Senin Mulai Dibagikan, Penyaluran Bansos Surabaya Lewat Kantor Pos

JawaPos. com – Verifikasi data-data penerima bantuan baik (bansos) tunai terus dilakukan PT Pos Indonesia dengan Pemkot Surabaya. Sinkronisasi data itu bertujuan untuk memastikan data penerima bansos tunai yang dibagikan mulai besok (11/5) tersebut benar-benar valid.

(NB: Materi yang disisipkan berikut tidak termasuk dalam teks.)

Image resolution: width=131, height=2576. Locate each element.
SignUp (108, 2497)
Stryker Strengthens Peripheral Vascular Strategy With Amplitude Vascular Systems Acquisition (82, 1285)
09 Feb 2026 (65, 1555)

Total penerima bansos Rp 600 ribu selama tiga bulan (Mei, Juni, dan Juli) itu menyentuh 174. 332 keluarga. Tapi, nanti akan didistribusikan ke 6. 456 keluarga. Ditargetkan, pembagian tersebut lengkap dalam waktu sepekan hingga Sabtu pekan depan.

Kepala Kantor Pos Surabaya Dino Ariyadi mengungkapkan, pihaknya terus berkoordinasi secara Pemkot Surabaya untuk finalisasi bukti penerima bansos tunai tersebut. Koordinasi data itu juga dilakukan kemarin dengan pemkot. Orang yang tidak berhak tidak boleh sampai memperoleh uang tersebut.

’’Sehingga kami sedang menunggu data verifikasi dari bagian pemerintahan dan dinas sosial. Besok (hari ini, Red) kami akan rekonsiliasi data, ’’ ungkap Dino kemarin (9/5).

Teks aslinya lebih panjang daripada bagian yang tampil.